Non sono nessuno per dire “tu hai sbagliato”, dico solo “valutiamo meglio”. Ritengo che non sia stato fatto abbastanza. Sono un lavoratore, ormai un ex ristoratore, e rispetto il lavoro di tutti.
Ha dovuto lasciare il lavoro per seguire i tre bambini?
Sì, ho dovuto lasciare il lavoro. Ero titolare di una mia attività di ristorazione con un marchio. Gli orari del ristoratore non combaciavano con il mio nuovo stile di vita e con il desiderio di dedicarmi a pieno ai miei figli. È chiaro che l’aiuto di genitori, nonni e zii è fondamentale, ma non ho mai pensato di affidare tutto a loro.
Ho pensato che, questa cosa ci sta pagando col tempo, ritornare alla normalità il prima possibile sarebbe stata la cosa più giusta da fare, soprattutto per Emma che ha sette anni e comprende, in parte, alcune cose.
Com’è la vita da ‘mammo’? Come si organizza la quotidianità?
È molto complicata. Ma è bellissima. Vederli crescere quotidianamente è una cosa fantastica. Ho scoperto tantissime cose di cui prima si occupava mia moglie. Certo, ci sono anche momenti di sconforto personali. Si è così stanchi a fine giornata che vorresti ci fosse qualcuno ad aiutarti ma, allo stesso tempo, non vorresti vedere nessuno.
Poi arrivano le domande di Emma che, ovviamente, cambiano perché sta crescendo e io, a volte, faccio scena muta perché non so cosa rispondere, visto che sono le stesse domande che mi faccio anche io. Ci sono alti e bassi, quindi.
Mi preoccupa pensare che, tra poco, quando saranno un po’ più grandi, dovrò raccontare tutto anche ai gemelli, Emilia ed Edoardo.
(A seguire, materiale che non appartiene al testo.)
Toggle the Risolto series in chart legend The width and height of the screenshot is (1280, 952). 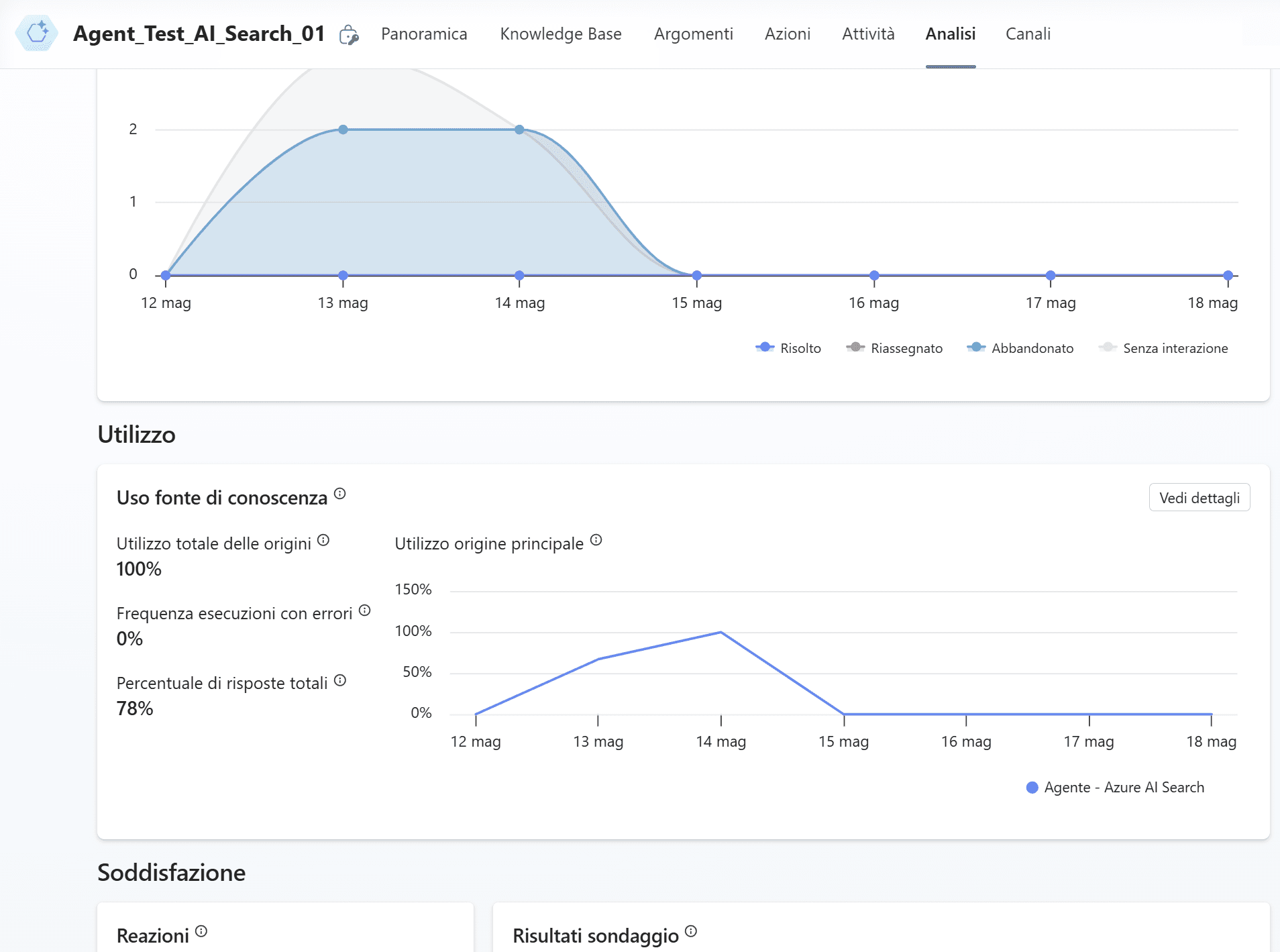(788, 348)
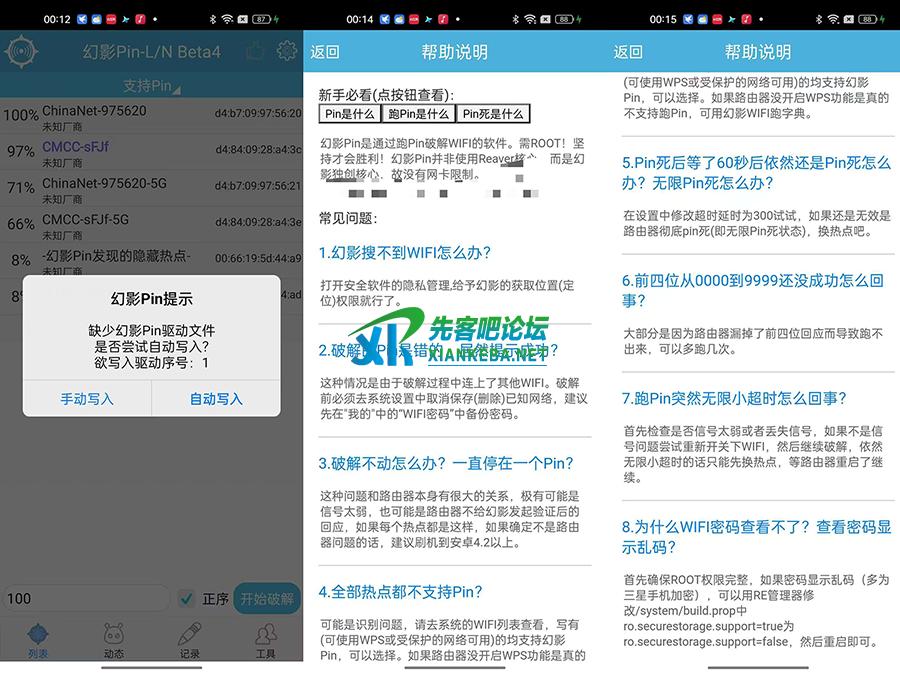900x675 pixels.
Task: Click the input field showing 100
Action: pos(85,598)
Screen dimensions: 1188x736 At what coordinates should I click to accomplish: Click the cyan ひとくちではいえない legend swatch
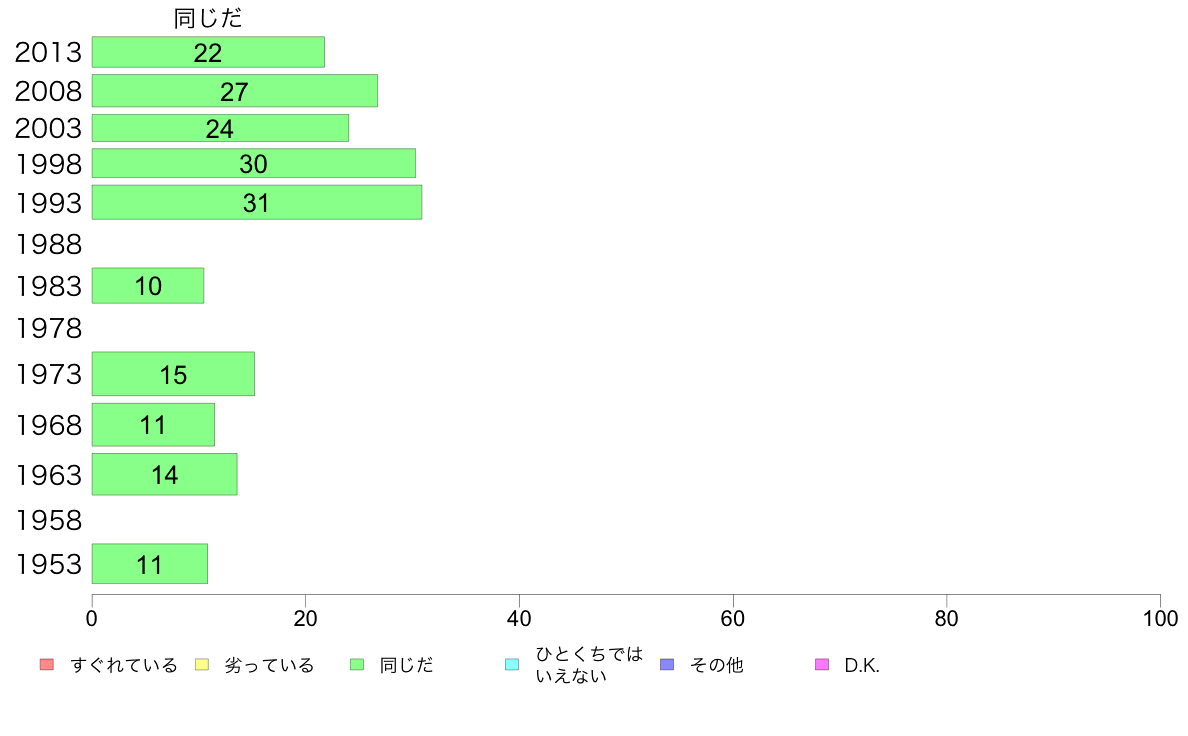(512, 665)
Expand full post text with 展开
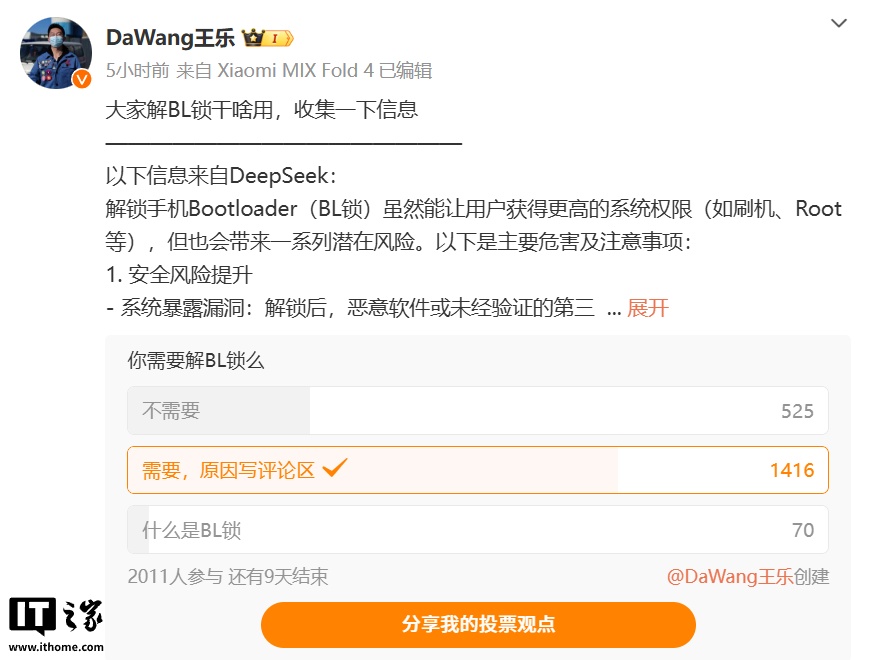This screenshot has height=660, width=869. click(x=647, y=308)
Loro adesso naturalmente non comprendono, metabolizzeranno quello che è successo un domani, in maniera diversa rispetto alla sorella più grande.
Qual è la cosa che le dà la carica e la motivazione per affrontare ogni giornata?
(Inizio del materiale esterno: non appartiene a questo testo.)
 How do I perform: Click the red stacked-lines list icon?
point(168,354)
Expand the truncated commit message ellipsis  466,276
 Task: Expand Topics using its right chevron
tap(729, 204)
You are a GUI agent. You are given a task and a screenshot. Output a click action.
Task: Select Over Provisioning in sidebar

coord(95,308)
Il sorriso di Emma. È una bimba eccezionale, che ha vissuto per 6 anni la mamma e, dalla sera al mattino, non se l’è più ritrovata. La mia carica più grande è vederla sorridere. Ma sorridere sul serio.
A volte riguardo fotografie in cui eravamo ancora tutti insieme, nelle quali si vede che il sorriso viene da dentro, dal cuore, è spontaneo. Ogni tanto vedo in Emma sorrisi forzati ma, a volte, li vedo come erano prima e quelli sono i momenti che mi rendono felice.
Gli italiani non fanno più figli per varie difficoltà, economiche e sociali. C’è qualcosa che si sente di dire?
Che bisogna fregarsene delle difficoltà. La gioia che portano i bambini è esageratamente grande. Allo stesso tempo però, alla luce di quello che ci è successo, dico anche che non bisogna mai dare per scontata una gravidanza, soprattutto per una donna, perché ci sono aspetti che ti cambiano la vita da un momento all’altro.
Ho messo su una mostra fotografica itinerante che sta girando la Puglia intitolata ‘Il coraggio di diventare mamma’, erano scatti che avevo fatto a mia moglie per raccontare la sua gravidanza e che le regalai nella sua prima festa della mamma, raccolti in un album che si chiamava proprio come la mostra. Un titolo che, purtroppo, non poteva essere più azzeccato.